Two bestselling novelists filed a suit against OpenAI in a San Francisco federal court on Wednesday, claiming in a proposed class action that the company used copyright-protected intellectual property to “train” its artificial intelligence chatbot.
Authors Mona Awad and Paul Tremblay claim that ChatGPT was trained in part by “ingesting” their novels without their consent. The generative AI is powered by two software programs known as large language models, which forgo a traditional programming method and instead extract massive amounts of text in order to produce natural and lifelike responses to user prompts.
When prompted, ChatGPT emitted extremely detailed summaries of Tremblay’s “The Cabin at the End of the World” and Awad’s “Bunny” and “13 Ways of Looking at a Fat Girl.” Both authors claim this is proof that their novels were used to train the chatbot, and the filing includes ChatGPT’s responses to prompts regarding their novels.
According to the suit, much of the material that OpenAI uses to train its generative chatbots comes from copyrighted works, including books written by Awad and Tremblay, “that were copied by OpenAI without consent, without credit, and without compensation.”
The lawsuit alleges that a variety of materials had been used to train the large language models, but books have been “a key ingredient in training datasets for large language models because books offer the best examples of high-quality longform writing.”
In June 2018, OpenAI revealed that it trained GPT-1 using BookCorpus, which the suit described as a “controversial dataset” assembled by artificial intelligence researchers in 2015, with a collection of “over 7,000 unique unpublished books from a variety of genres including Adventure, Fantasy, and Romance.
“They copied the books from a website called Smashwords.com that hosts unpublished novels that are available to readers at no cost. Those novels, however, are largely under copyright.”
According to the complaint, later iterations of the company’s large language models were trained using significantly larger quantities of copyright-protected books.

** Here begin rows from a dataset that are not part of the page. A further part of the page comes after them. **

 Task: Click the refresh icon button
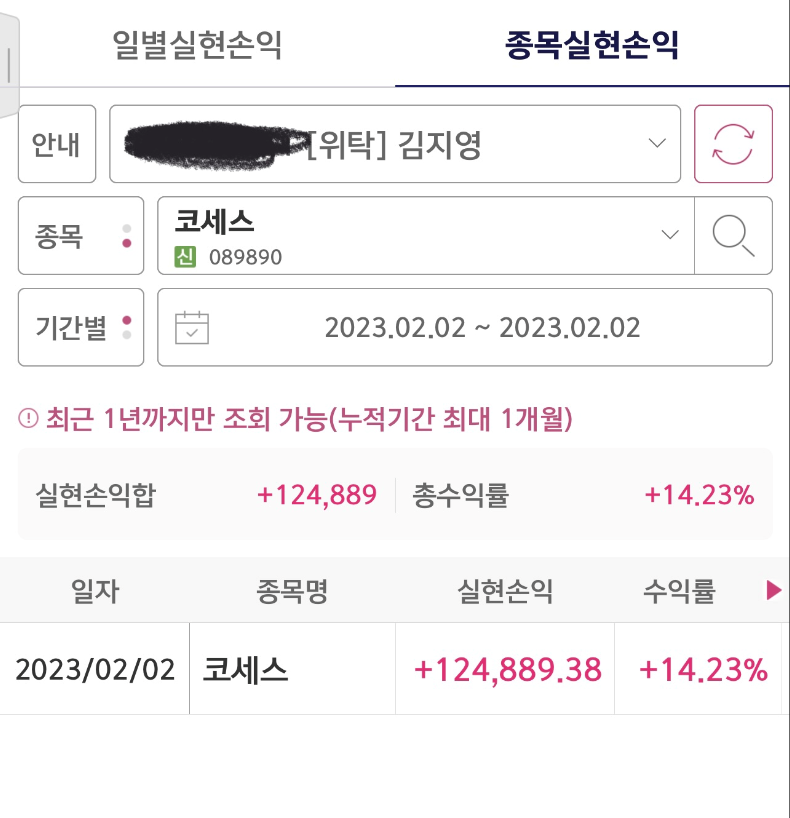pos(733,144)
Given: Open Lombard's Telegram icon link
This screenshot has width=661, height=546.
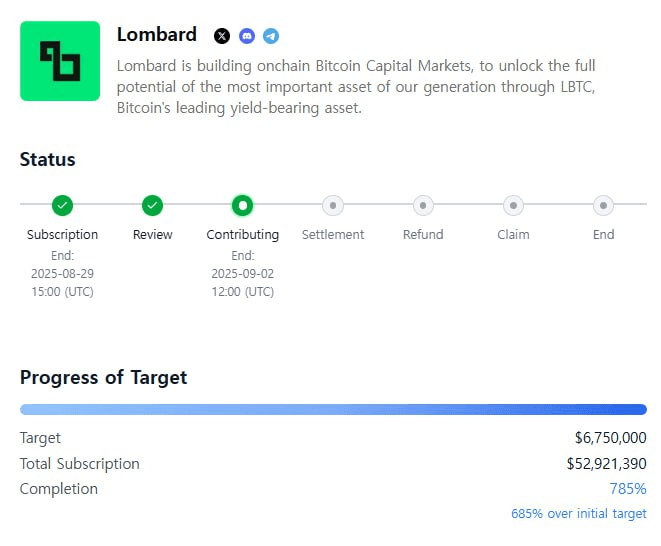Looking at the screenshot, I should (271, 36).
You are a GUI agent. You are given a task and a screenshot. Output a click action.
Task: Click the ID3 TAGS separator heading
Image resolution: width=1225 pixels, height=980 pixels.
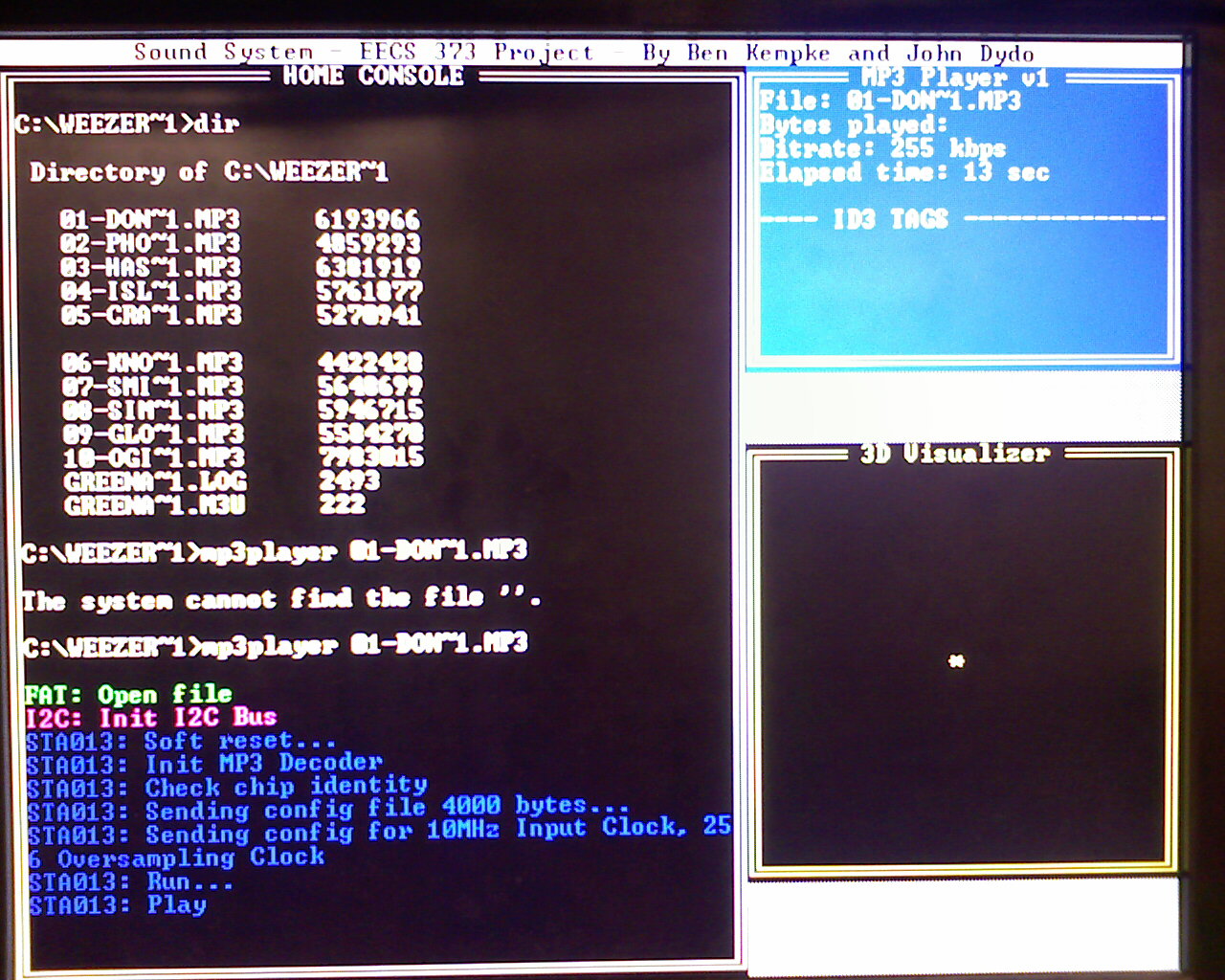pos(890,219)
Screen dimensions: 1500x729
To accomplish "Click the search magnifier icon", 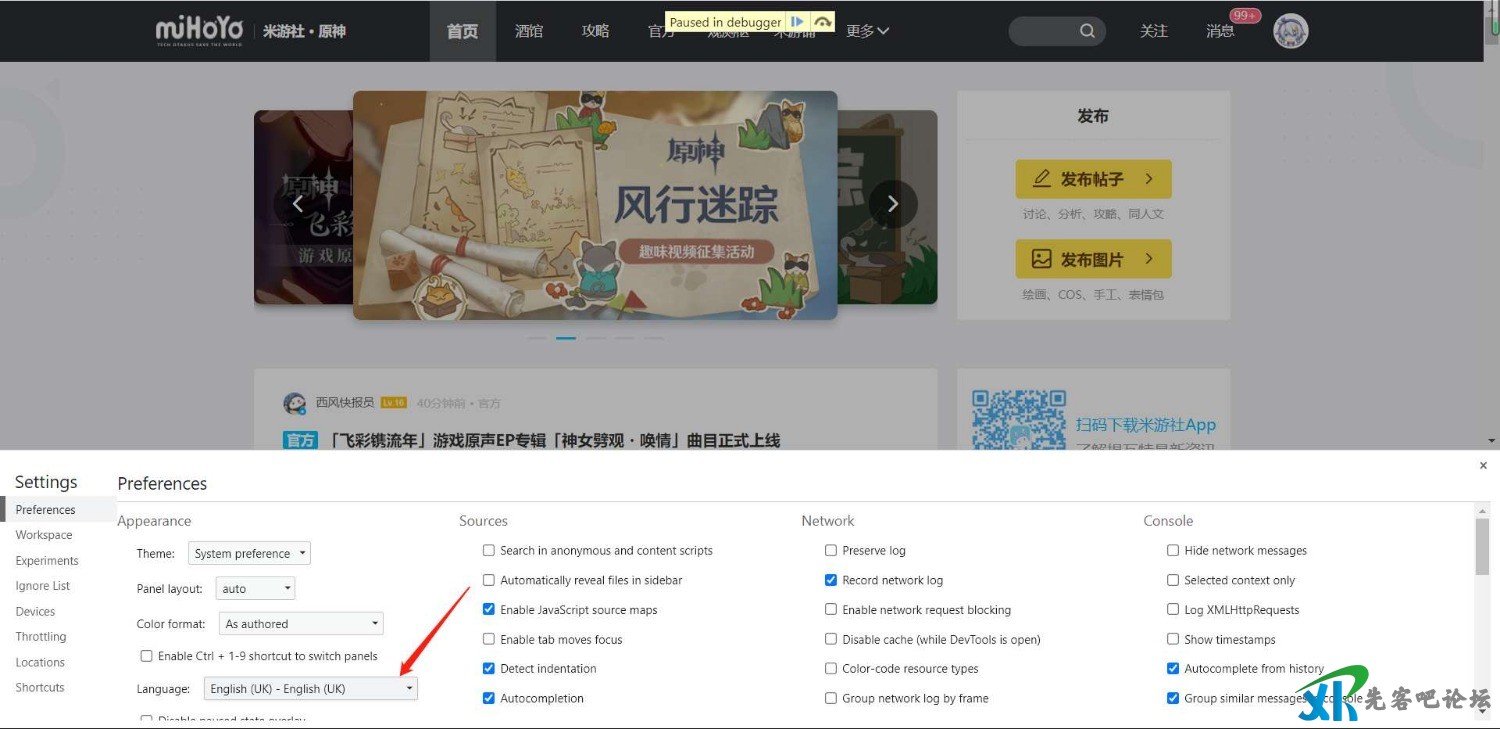I will coord(1087,31).
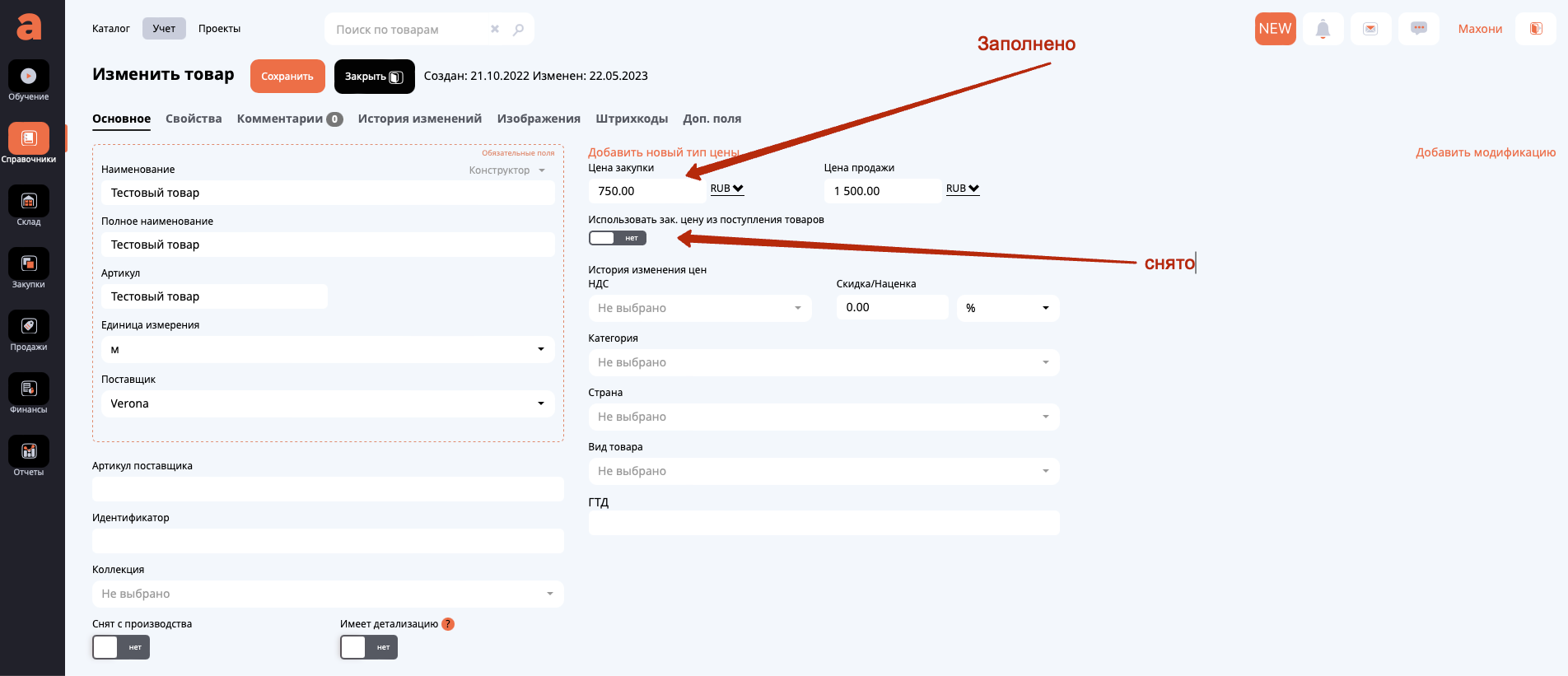Enable the use purchase price from receipts toggle
Image resolution: width=1568 pixels, height=676 pixels.
[618, 238]
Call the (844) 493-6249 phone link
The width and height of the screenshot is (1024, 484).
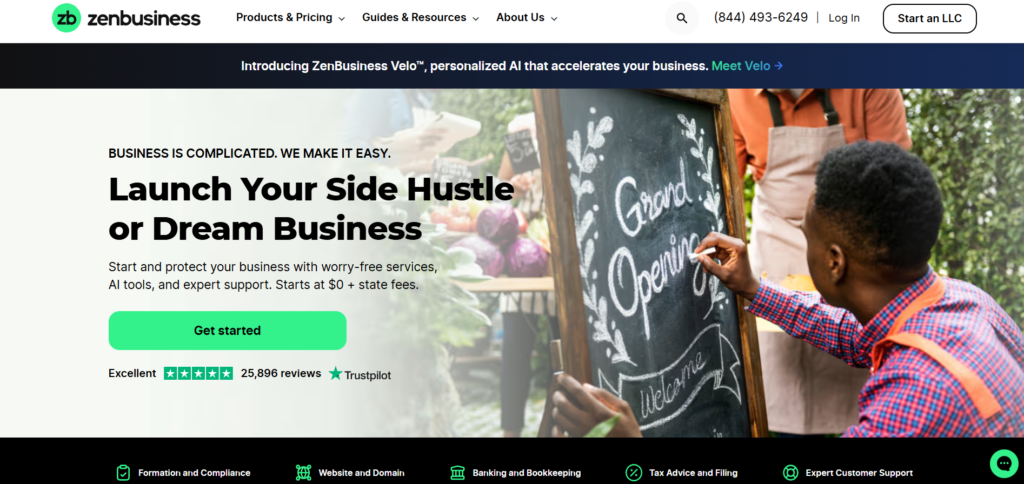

In a July 2020 paper introducing GPT-3, the company revealed that 15% of the training data set came from “two internet-based books corpora” that OpenAI simply called “Books1” and “Books2.”
The suit approximates that, based on numbers revealed in OpenAI’s paper about GPT-3, Books1 would contain roughly 63,000 titles, and Books2 would include approximately 294,000 titles.
“Because the OpenAI Language Models cannot function without the expressive information extracted from Plaintiffs’ works (and others) and retained inside them, the OpenAI Language Models are themselves infringing derivative works, made without Plaintiffs’ permission and in violation of their exclusive rights under the Copyright Act.,” the suit reads.
Also on Wednesday, a broader class-action suit was filed by Clarkson, a public-interest law firm, on behalf of a dozen anonymous clients, accusing OpenAI of lifting private, sometimes identifying information from Internet users “without their informed consent or knowledge,” according to a report in Rolling Stone. Experts have predicted more suits are sure to follow as AI becomes more adept at using information from the web to generate new content.